Where it falls short: Curation feels weaker than Spotify or Apple Music, and the discovery feed leans on YouTube recommendation patterns that some users find repetitive. Free tier ads are aggressive on Android. The desktop web player is the weak point of the cross-device experience.

Platforms: Android, iOS, Web, Smart TVs.

Download: AptoideGoogle PlaySamsung

Bottom line: Pick YouTube Music to replace Samsung Music if you want a streaming service that includes uploaded personal tracks and the YouTube catalogue.

How to pick the right Samsung replacement

FAQ

Can I really uninstall Samsung default apps on a Galaxy phone?

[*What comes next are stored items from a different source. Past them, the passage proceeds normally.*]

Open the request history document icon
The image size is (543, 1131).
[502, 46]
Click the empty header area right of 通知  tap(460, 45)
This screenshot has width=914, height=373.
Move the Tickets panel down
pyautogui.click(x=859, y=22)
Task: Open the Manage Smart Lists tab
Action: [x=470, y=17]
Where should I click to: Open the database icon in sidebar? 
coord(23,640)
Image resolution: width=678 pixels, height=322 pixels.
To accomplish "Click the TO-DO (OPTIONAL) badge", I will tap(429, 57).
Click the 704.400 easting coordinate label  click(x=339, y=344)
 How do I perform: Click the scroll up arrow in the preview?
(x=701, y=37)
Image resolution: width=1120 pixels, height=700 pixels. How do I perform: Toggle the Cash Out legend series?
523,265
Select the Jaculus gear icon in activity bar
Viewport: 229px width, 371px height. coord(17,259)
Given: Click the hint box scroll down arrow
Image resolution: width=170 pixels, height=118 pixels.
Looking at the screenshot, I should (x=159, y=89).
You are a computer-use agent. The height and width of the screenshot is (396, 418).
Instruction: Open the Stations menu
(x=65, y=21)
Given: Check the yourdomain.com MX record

Some Samsung default apps uninstall directly through Settings → Apps. Others (Samsung Internet, Samsung Notes) require ADB commands or third-party debloat tools because Samsung restricts removal of system apps. Disabling instead of uninstalling is the safer fallback because it stops the app without breaking system updates.

Which Samsung default apps are safe to remove?

Bixby, Samsung Free, Samsung Daily, Samsung Music, Samsung Notes, Samsung Internet, Samsung Email, and Samsung Calendar are commonly uninstalled or disabled with no system impact. Samsung Health, Samsung Pay, Samsung Pass, and the Galaxy Wearable app may be needed if you own Samsung wearables or use Samsung Wallet.

What is the best browser to replace Samsung Internet?

Firefox is the most direct replacement and adds full extension support. Brave is the better pick for privacy-first users because it blocks trackers at the browser level by default. Chrome is the most compatible but offers fewer privacy guarantees.

Is YouTube Music better than Samsung Music?

YouTube Music is a streaming service with a much larger catalogue and a free tier; Samsung Music is a local-file player with no streaming. For users who want streaming, YouTube Music wins by definition. For users who only play local files, a free app like AIMP or Poweramp is closer to Samsung Music’s role.

Will I lose Samsung-specific features by switching to these apps?

Some features are Samsung-exclusive: Edge Panels, S Pen Air Actions, the One UI dark theme integration, and Bixby Routines. Replacement apps do not replicate these exactly. Most users find the trade-off worth it because the Samsung-only features were not core to their workflow.

Are these replacement apps free?

Firefox, Brave, Google Keep, Outlook (basic tier), Fitbit (basic tier), and YouTube Music (with ads) are free. Simple Gallery Pro is a one-time paid app with no recurring fees. Premium tiers exist on Brave, Outlook, Fitbit, and YouTube Music but are optional.